Supplied data:
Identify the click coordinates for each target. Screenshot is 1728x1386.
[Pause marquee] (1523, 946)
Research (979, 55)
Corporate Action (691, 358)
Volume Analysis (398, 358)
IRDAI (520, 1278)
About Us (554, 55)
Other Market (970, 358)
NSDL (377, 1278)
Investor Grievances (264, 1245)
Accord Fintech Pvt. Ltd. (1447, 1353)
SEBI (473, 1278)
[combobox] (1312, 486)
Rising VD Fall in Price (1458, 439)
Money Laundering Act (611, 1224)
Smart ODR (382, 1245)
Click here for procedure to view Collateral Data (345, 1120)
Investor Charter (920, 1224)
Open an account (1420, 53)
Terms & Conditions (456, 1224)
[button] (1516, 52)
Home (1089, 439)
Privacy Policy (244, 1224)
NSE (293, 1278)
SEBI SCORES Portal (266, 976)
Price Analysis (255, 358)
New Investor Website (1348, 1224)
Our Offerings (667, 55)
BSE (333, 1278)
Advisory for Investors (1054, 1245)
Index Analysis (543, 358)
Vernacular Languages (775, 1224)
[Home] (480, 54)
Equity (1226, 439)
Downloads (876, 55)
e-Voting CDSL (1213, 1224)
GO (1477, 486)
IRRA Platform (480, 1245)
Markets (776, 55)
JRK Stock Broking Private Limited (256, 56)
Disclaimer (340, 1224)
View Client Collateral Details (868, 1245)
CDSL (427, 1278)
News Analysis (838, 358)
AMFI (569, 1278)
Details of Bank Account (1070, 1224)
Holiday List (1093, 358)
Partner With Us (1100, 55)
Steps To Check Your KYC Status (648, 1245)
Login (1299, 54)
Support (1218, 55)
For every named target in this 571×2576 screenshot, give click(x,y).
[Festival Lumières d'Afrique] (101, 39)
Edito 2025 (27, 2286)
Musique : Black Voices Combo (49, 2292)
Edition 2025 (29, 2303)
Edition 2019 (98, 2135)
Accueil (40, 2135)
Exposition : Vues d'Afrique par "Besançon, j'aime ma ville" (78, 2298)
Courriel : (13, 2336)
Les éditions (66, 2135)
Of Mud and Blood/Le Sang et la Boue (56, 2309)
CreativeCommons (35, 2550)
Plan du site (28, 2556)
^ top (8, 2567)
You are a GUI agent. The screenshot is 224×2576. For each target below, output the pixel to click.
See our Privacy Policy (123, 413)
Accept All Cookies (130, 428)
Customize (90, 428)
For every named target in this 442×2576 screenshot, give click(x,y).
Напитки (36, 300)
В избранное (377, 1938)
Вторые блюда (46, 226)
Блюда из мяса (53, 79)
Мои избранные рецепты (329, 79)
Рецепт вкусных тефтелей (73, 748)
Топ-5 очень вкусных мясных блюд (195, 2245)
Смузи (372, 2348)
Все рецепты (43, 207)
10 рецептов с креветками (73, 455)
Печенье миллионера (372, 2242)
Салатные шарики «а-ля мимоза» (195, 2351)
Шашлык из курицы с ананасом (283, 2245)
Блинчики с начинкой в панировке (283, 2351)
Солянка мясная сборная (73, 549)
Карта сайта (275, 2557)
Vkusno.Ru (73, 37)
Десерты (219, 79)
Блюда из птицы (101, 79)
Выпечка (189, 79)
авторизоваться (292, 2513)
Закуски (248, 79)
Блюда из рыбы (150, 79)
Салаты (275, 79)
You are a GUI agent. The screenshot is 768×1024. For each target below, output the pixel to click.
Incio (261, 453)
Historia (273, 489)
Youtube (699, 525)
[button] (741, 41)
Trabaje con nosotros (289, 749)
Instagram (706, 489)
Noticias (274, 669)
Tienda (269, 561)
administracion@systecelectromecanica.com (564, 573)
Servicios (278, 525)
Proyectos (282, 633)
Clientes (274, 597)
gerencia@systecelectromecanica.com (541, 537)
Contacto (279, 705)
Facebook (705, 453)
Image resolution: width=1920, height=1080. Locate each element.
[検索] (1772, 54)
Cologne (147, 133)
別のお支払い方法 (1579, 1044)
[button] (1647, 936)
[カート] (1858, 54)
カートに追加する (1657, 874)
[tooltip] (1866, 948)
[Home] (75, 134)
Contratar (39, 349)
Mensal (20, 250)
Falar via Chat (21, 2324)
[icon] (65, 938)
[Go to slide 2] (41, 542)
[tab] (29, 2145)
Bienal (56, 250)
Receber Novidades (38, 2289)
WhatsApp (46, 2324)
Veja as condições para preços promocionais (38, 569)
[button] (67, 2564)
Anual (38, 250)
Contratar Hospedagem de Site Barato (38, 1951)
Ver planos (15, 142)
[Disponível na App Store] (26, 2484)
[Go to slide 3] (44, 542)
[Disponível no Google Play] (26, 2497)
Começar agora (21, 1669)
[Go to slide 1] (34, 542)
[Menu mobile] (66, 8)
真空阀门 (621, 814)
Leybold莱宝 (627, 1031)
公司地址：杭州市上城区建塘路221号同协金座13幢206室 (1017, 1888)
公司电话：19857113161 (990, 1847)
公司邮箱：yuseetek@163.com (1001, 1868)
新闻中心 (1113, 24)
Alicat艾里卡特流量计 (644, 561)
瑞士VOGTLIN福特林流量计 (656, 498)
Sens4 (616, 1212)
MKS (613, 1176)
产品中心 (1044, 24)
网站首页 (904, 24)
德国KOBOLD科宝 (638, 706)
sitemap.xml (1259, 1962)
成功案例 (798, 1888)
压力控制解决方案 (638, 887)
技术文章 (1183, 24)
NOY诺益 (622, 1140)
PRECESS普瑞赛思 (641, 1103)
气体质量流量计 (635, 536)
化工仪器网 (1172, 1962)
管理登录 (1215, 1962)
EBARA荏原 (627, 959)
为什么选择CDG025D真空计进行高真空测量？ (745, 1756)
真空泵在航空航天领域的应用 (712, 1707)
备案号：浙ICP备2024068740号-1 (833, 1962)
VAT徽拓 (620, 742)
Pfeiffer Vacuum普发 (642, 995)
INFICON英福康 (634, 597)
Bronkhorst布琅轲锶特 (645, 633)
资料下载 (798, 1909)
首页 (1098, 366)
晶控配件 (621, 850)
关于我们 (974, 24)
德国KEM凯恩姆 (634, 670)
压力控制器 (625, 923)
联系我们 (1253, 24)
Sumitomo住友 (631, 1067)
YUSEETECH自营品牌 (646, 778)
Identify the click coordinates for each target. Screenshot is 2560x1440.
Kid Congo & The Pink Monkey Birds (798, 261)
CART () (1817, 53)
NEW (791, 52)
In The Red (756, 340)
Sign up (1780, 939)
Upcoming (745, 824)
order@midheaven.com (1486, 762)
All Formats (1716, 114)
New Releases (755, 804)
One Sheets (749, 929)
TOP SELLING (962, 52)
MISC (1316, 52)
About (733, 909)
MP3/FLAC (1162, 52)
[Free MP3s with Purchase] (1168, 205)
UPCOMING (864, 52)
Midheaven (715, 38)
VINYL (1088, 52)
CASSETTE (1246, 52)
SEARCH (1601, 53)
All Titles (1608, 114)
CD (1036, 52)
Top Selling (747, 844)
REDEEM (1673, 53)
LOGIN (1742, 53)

Directions for this task: Beginning with the line above that contains "[button] (67, 2564)", copy each line exactly up to and including the line that contains "Alicat艾里卡特流量计 (644, 561)", and go no further.

Task output:
[button] (67, 2564)
Anual (38, 250)
Contratar Hospedagem de Site Barato (38, 1951)
Ver planos (15, 142)
[Disponível na App Store] (26, 2484)
[Go to slide 3] (44, 542)
[Disponível no Google Play] (26, 2497)
Começar agora (21, 1669)
[Go to slide 1] (34, 542)
[Menu mobile] (66, 8)
真空阀门 (621, 814)
Leybold莱宝 (627, 1031)
公司地址：杭州市上城区建塘路221号同协金座13幢206室 (1017, 1888)
公司电话：19857113161 (990, 1847)
公司邮箱：yuseetek@163.com (1001, 1868)
新闻中心 (1113, 24)
Alicat艾里卡特流量计 (644, 561)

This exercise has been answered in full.